Here is a list of my favourite blogs. I hope to add to it each week with a minor review of whatever takes my fancy.

History Blogs   Bestselling authors Loretta Chase & Isabella Bradford’s excellent and popular blog is practically a must-read for historians, whether they be professional or amateur. Plenty of interesting posts and links can be found here. Rachel Knowles sets the bar high with her ‘Regency History’ blog which is of a consistently high standard London historian Julian Woodford is well worth following both on Twitter and via his blog. I look forward to reading his book on Joseph Merceron due out soon. – Mike Rendell’s ‘Journal of a Georgian Gentleman’ is quite an inspiring blog because it shows how it is possible to have a career but still remain passionate about history. – Kristine Hughes and Victoria Hinshaw combine to prove that you can never get enough information on the Duke of Wellington, his life and times. A popular and active blog for anyone interested in Regency history. This blog by ‘William Pitt Lady’ is a personal favourite of mine because I think there is so much we have to learn about Pitt’s life. Richard Wellesley, who falls within my realm of study, absolutely idolised Pitt. This is an ambitious project and I hope it succeeds. This blog written by Sarah Murden and Joanne Major, genealogists and historians, promises a great deal in terms of up-coming publications. But it also explains the great satisfaction any historian can get from finding out something new, no matter how small it may seem.  A Jane Austen Blog dedicated to the brilliance of English author Jane Austen (1775-1817), her works, and the many books, movies, and pop culture she has inspired. And bloody good it is too! Serena Dyer is a historian from Warwick University specialising in fashion, dress, and material culture in C18 and C19. She brings a refreshing mix of research and information so very far from traditional history because it enriches perception and helps you to immerse yourself in the thoughts and deeds of bygone times.

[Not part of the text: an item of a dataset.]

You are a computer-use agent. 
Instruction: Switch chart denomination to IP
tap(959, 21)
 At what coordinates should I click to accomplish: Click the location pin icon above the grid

Inspirational Blogs  The Centre for Editing Lives and Letters (CELL) develops projects focused on making archives matter, concentrating on the years 1500 to 1800. I cannot praise CELL highly enough as it is a very inclusive yet dynamic environment in which to meet fellow researchers and listen to first class seminars. Located at University College London (UCL), CELL consists of doctoral students, researchers, teachers and writers. Matthew Beckett’s site is a gem. There is seldom a time when he doesn’t brighten up my day with images of buildings, and information on their history and usage. If you like UK heritage, this blog is a must-read. Paul Talling’s excellent blog entitled ‘Derelict London’ is a veritable emporium of photographs of the recently disappeared or soon to be demolished landscapes of London. This is more than a blog – it’s an essential service for all Londoners Joana Moncrieff is walking around London and thoroughly enjoying it. I take my hat off to her for her constant enthusiasm and genuine love of all-things London.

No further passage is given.